What I love about Minor League Baseball is the teamwork mentality that is integral to most front offices. It’s such a gift to have a staff willing and ready to jump in, take on responsibilities and get their hands dirty. Just like the team on the field, you want to make sure you’re playing people in the right positions. This is the time to take a look at who is doing what and make sure it makes sense and is efficient. Before you update titles, restructure hierarchy dynamics, and make responsibility changes do you understand everyone’s current responsibilities? Before you begin moving pieces around the gameboard, do you know where all the pieces are?
Here's a idea you should steal, have everyone in the front office make a bullet point list of all the responsibilities that they do for the franchise. Once they’ve created their list, ask them rate each of their responsibilities, on a scale of 1-10, by two different metrics…
1.How important do they believe is that responsibility is to the overall success of the franchise?
2.How much do they enjoy doing that responsibility?
I’d then ask them to list at least one new job or responsibility that they’d be interested in trying out. This is a great way to understand who’s ambitious for new responsibilities, who’s looking to grow into new roles, and who’s unhappy with their current position.
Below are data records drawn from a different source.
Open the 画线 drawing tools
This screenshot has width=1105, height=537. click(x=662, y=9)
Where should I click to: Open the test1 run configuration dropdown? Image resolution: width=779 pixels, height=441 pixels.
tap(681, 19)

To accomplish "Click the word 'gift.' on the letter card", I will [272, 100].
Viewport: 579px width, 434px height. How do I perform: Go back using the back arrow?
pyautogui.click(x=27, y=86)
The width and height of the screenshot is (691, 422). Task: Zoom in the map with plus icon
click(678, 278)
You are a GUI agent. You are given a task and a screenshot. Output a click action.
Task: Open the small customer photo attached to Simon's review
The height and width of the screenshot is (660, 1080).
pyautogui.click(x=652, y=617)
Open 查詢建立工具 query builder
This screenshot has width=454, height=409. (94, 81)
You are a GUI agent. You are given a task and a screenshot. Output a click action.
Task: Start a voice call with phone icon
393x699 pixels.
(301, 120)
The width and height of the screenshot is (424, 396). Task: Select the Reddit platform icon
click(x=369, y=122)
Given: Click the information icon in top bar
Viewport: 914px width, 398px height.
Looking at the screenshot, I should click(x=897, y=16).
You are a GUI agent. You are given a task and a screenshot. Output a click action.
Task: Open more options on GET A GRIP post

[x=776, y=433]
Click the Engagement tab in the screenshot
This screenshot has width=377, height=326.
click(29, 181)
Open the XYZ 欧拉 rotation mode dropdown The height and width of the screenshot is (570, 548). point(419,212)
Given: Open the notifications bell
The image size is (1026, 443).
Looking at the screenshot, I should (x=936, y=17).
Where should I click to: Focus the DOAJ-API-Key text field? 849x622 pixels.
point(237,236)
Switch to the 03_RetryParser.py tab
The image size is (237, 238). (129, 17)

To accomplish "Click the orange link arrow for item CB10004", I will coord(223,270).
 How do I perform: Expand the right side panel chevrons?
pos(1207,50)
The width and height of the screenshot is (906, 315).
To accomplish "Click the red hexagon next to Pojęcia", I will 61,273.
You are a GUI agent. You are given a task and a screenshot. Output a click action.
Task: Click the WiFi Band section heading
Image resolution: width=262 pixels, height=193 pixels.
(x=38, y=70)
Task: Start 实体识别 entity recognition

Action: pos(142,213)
Is your Director of Sales in charge of your dance team? Maybe that makes sense or maybe that isn’t a good use of their time. Just because they sold the sponsorship, does that mean that they should be communicating performance dates and times? I’m sure you have someone who is a Director of Entertainment who could do this more easily. Then, when you look at the listed responsibilities of your Director of Entertainment, I’m guessing there’s something non-entertainment related that could be taken off of their plate. But you won’t know until everyone has done the exercise of listing out their responsibilities
One great way to build team camaraderie is to sit-down as a full staff and share everyone’s responsibilities so that everyone understands what everyone else does. Taking a one thousand foot view of your staff’s responsibilities will help you make better decisions if you are looking to realign some tasks, need to add new responsibilities, or have added staff members.